══ Passage to read ══

Tuesday, February 16, 2010

Before the Oscars®: Looking Back at '09

by Ray Morton

With one year ending, another one beginning, and awards season starting to ramp up, this is the time when those of us that write about movies present our lists of the Best and Worst cinematic achievements of the previous twelve months. Since my purview is screenwriting, I’m going to focus my attention on what I consider to be the best and the most dubious screenplays of 2009.

For me, hands down the best script -- and the best film -- of 2009 is Up (screenplay by Bob Peterson, Pete Docter, and Thomas McCarthy). In this time of remakes and recycling, when originality and imagination are at a premium and movies have lost much of their sense of wonder, every frame of this gem from Pixar was terrifically fresh, clever, and bedazzling. The story is jam-packed with inventive concepts – so many that it is almost impossible to synopsize the narrative in any way that makes it sound coherent (“Y’see, it’s about this boy that meets a girl. They fall in love and spend fifty years together. Then she dies and he is sad and then he’s going to lose his house, so he hooks it up to a bunch of balloons and sails it away with an annoying Boy Scout in tow. The two travel to South America, where they befriend a goofy flightless bird and encounter a crazy explorer whose henchmen are a pack of squirrel-obsessed talking dogs…” Huh?) and yet the material is so impeccably structured and emotionally true that all of the outlandish ideas make complete sense and so are totally believable in context.

═══
══ Data segment ══

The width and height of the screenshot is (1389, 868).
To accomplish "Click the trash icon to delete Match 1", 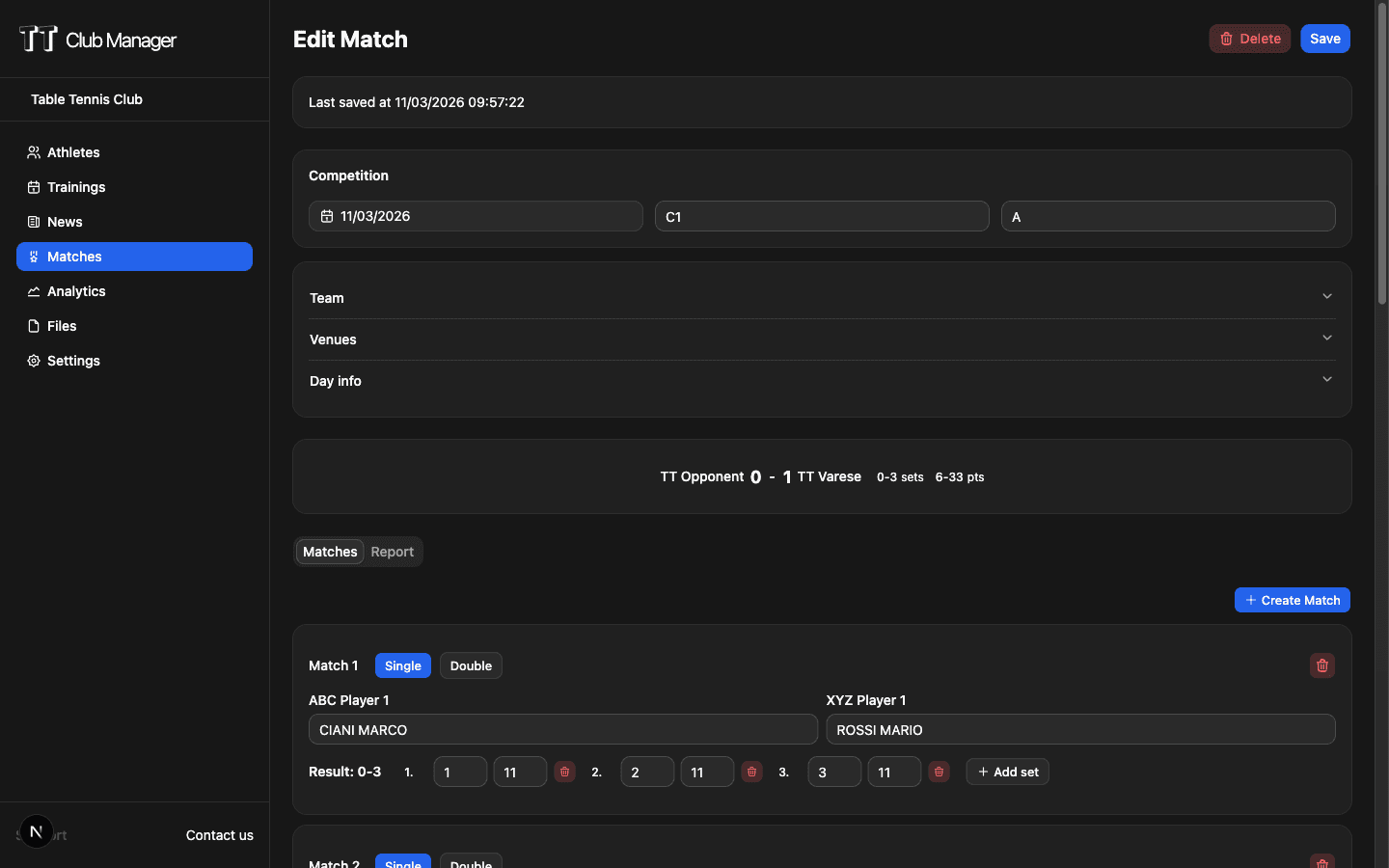I will coord(1321,665).
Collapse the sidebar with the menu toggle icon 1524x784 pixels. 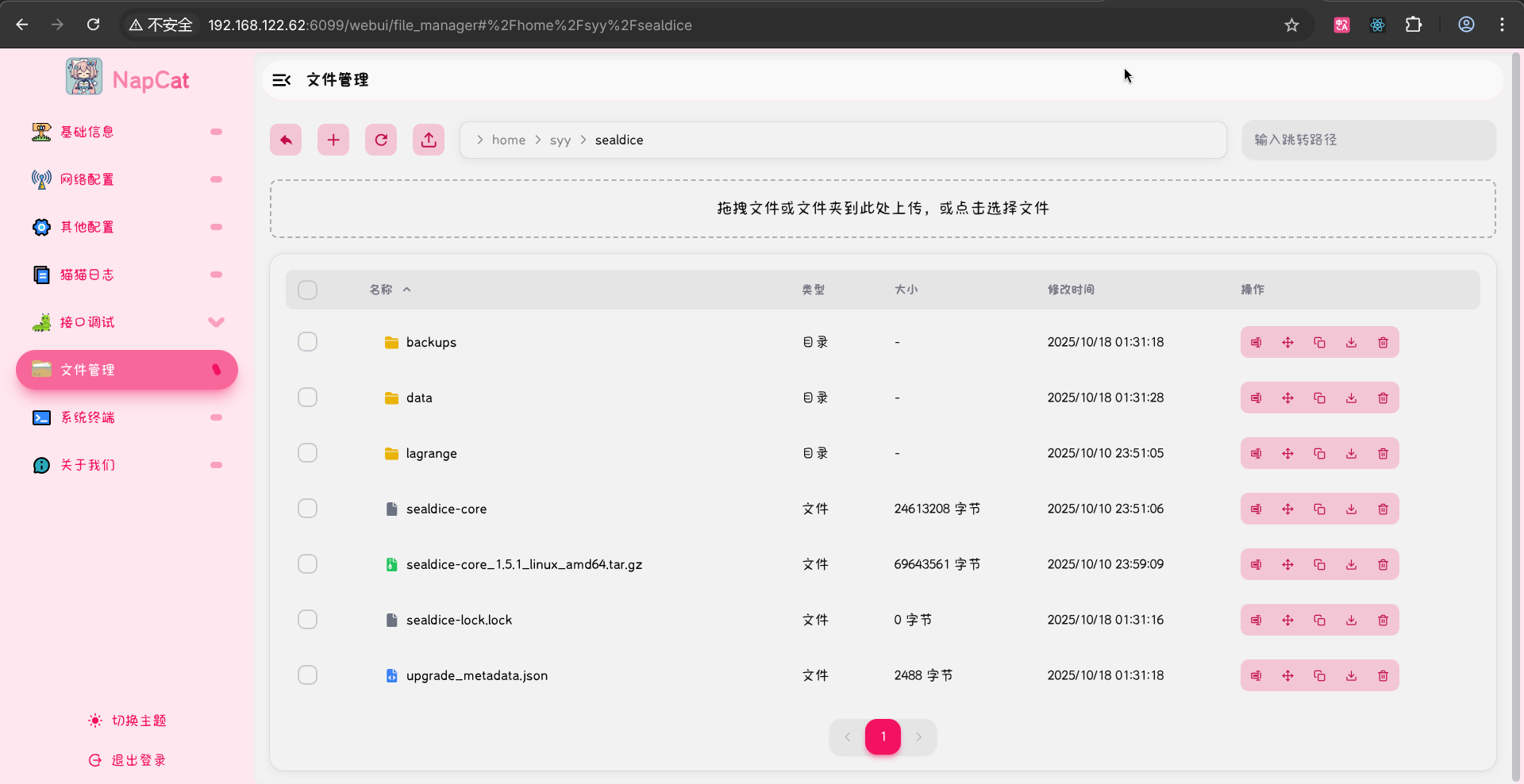281,80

═══

### Short exercise 1
Answer these questions from the look back at 2009 screenplays, please.
(a) What does the writer name as his purview?
(b) Who wrote the screenplay for Up?
(c) Which studio made Up?
### Short exercise 2
Continue the look back at 2009 screenplays from the point where it stops.

### Final answer 1
(a) Screenwriting.
(b) Bob Peterson, Pete Docter, and Thomas McCarthy.
(c) Pixar.

### Final answer 2
I was also very impressed with The Hurt Locker (screenplay by Mark Boal) which I felt was Hemingway-esqe in the best sense of the term – marvelously spare and simple on the surface, rich and complex underneath – and District 9 (screenplay by Neill Blomkamp and Terri Tatchell), which took an idea we’d seen before (in the film and television series Alien Nation) and by treating it with depth and intelligence and by peopling it with relatable three-dimensional characters (both human and alien), transformed it into a fresh and exciting sci-fi adventure, as well as a really good movie. In addition, I was a fan of a film that, for reasons I don’t really understand, was cited by many critics as being one of the worst of the year -- The Men Who Stare at Goats. I thought screenwriter Peter Straughan did a marvelous job of adapting some truly bizarre and seemingly improbable real-life material into a really smart and interesting fictional narrative that was both biting (in its savage view of the insanity of the military intelligence community) and sweet (in its depiction of the goofy-but-sincere higher-consciousness aspirations of the characters played by George Clooney and Jeff Bridges).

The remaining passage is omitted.